As @whuber says, the score $$ S_n(\theta) = \frac1n\sum_{i=1}^n \frac{\partial}{\partial \theta} \log f(x_i, \theta) = -\frac{1}{\theta^2} - \frac1n\sum_{i=1}^n x_i^{\theta} \log x_i + \frac1n\sum_{i=1}^n \log x_i $$ is a monotonically decreasing function (compute its derivative) such that $$ \lim_{\theta \rightarrow 0^+} S_n(\theta) = \infty \mbox{ and } \lim_{\theta \rightarrow \infty} S_n(\theta) < 0. $$ This tells you $S_n(\theta)$ has unique zero, almost surely.

Consistency

Define $S(\theta) = E_{\theta_0}[\frac{\partial}{\partial \theta} \log f(x, \theta)]$. Then by LLN, $S_n(\theta) \stackrel{p}{\rightarrow} S(\theta)$.
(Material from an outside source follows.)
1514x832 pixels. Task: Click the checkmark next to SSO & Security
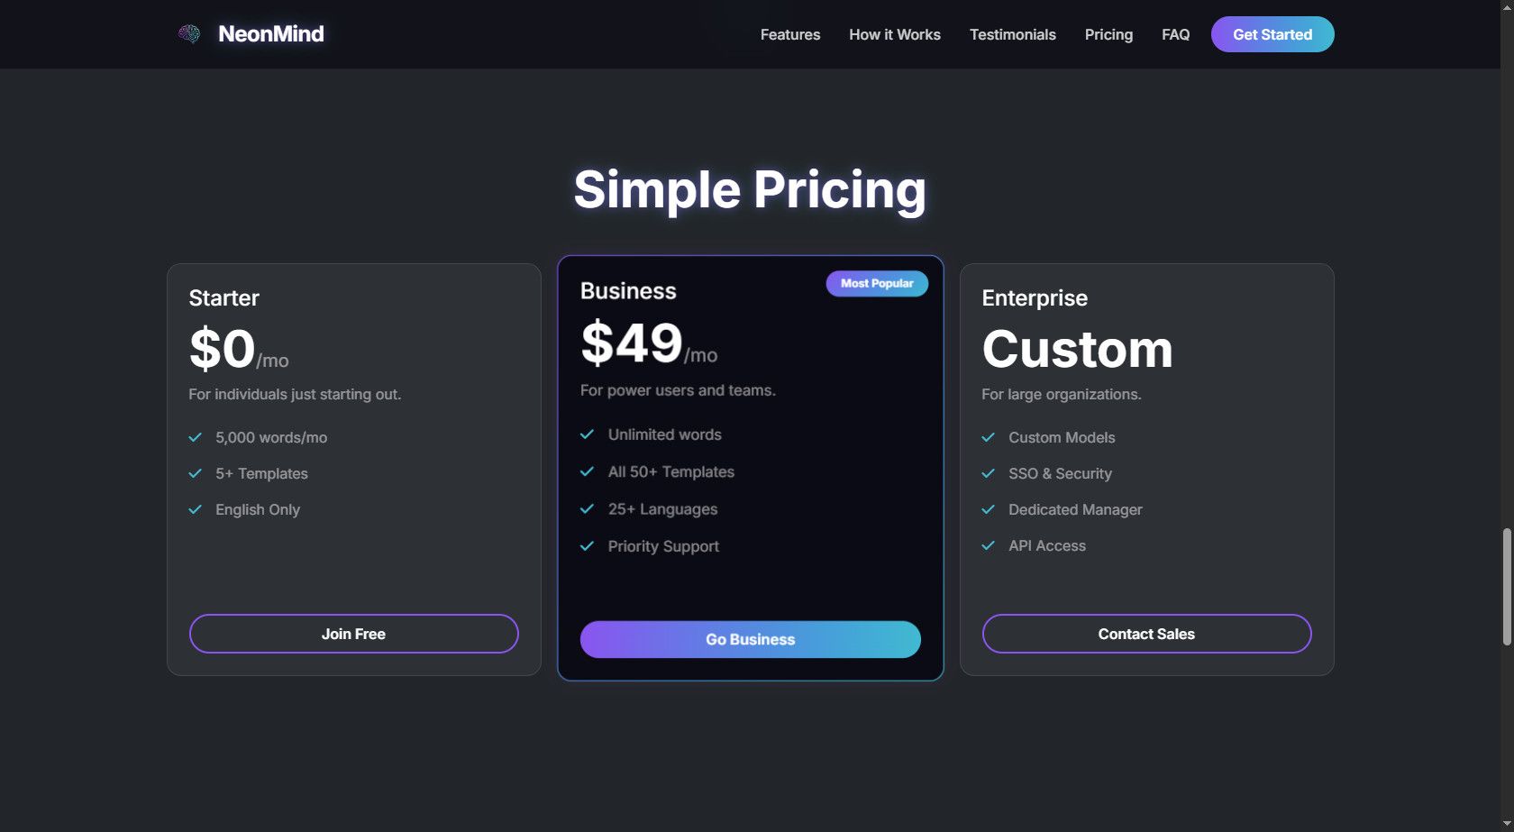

Also, using your fact/assumption (2) that differentiation and expectation commute, $$ E_{\theta_0}[\frac{\partial}{\partial \theta_0} \log f(x, \theta_0)] = \int \frac{\partial}{\partial \theta_0} f(x, \theta_0) dx = \frac{d}{d \theta_0} \int f(x, \theta_0) dx = 0. $$ So $S$ has a zero at $\theta_0$. In fact this zero is unique. (I believe you need this, the continuity condition in your fact/assumption (1) is necessary but not sufficient. $S$ is continuous by the Dominated Convergence Theorem.)

So $S_n$ and $S$ fall under your fact/assumption (1) and consistency follows.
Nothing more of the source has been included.